Cedi on the edge
Ghana's Cedi depreciates 19% annually from 2022-2024 amid economic instability.
Ghana’s Cedi has depreciated over 19% annually from 2022 to 2024, compared to the 9.4% average from 2001 to 2021. Despite a slight improvement in 2024 with a 19.2% depreciation rate, concerns over macroeconomic stability persist. Such high depreciation rates were historically rare, but the current three-year trend highlights economic instability. However, early 2024 shows promise, with the Cedi depreciating by less than 1% against the dollar. In response, Ghana has introduced a National Economic Dialogue plan focusing on fiscal-monetary policy coordination, tax reforms, infrastructure, and governance. President John Dramani Mahama will submit a report for implementation.
Ghana's economy is highly susceptible to exchange rate crises, as its local currency, the cedi, consistently struggles against major trading currencies such as the US dollar and the euro. The West African nation has been working to recover from one of its deepest economic crises, which began after the pandemic.
Although Ghana entered a three-year IMF bailout programme in 2023, the recovery has been slow and uneven due to the cedi's instability. The country remains heavily import-dependent, with its import bill exceeding $10 billion over the past three years, compounded by high inflation and dwindling international reserves. Although reserves appreciated significantly in the past year, import cover remains below four months.
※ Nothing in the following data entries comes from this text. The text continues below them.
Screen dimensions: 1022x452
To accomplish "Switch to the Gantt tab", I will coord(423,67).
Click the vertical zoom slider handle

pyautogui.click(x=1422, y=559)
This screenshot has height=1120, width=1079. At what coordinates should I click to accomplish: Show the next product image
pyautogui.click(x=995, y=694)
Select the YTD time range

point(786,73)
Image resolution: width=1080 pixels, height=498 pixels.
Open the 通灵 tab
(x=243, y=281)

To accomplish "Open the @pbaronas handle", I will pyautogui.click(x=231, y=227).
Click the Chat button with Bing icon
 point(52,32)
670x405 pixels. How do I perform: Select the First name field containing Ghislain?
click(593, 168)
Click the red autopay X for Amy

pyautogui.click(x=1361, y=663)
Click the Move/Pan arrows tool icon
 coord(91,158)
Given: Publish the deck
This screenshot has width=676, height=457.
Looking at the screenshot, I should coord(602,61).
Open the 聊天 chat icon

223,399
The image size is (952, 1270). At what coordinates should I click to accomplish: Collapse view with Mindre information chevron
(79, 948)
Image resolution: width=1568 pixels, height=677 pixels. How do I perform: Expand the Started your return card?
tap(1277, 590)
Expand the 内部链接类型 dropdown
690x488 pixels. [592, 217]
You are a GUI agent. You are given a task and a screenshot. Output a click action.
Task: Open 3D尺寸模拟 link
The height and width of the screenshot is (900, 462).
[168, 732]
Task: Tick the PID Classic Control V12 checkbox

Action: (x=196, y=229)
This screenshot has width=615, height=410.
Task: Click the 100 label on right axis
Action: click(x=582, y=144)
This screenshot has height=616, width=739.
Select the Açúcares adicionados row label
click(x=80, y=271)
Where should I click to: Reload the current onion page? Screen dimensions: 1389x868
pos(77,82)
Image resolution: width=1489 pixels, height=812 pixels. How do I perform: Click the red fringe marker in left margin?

During this week’s two-day National Economic Dialogue, macroeconomic stability was a key focus, emphasising strategies to prevent the cedi from further depreciation against the dollar. The current government, led by President John Dramani Mahama, is pinning its hopes on establishing a Gold Board to regulate small-scale gold mining and purchases. The primary goal is to build strong forex buffers by increasing control over gold exports and enhancing foreign exchange retention. The idea is to bolster reserves and stabilise the cedi.
However, many experts familiar with the Cocoa Board—on which the Gold Board's framework is based—have raised concerns that the initiative could fail. They warn that mismanagement could lead to reckless borrowing, with expected inflows used as collateral for external loans, potentially pushing the country further into economic distress.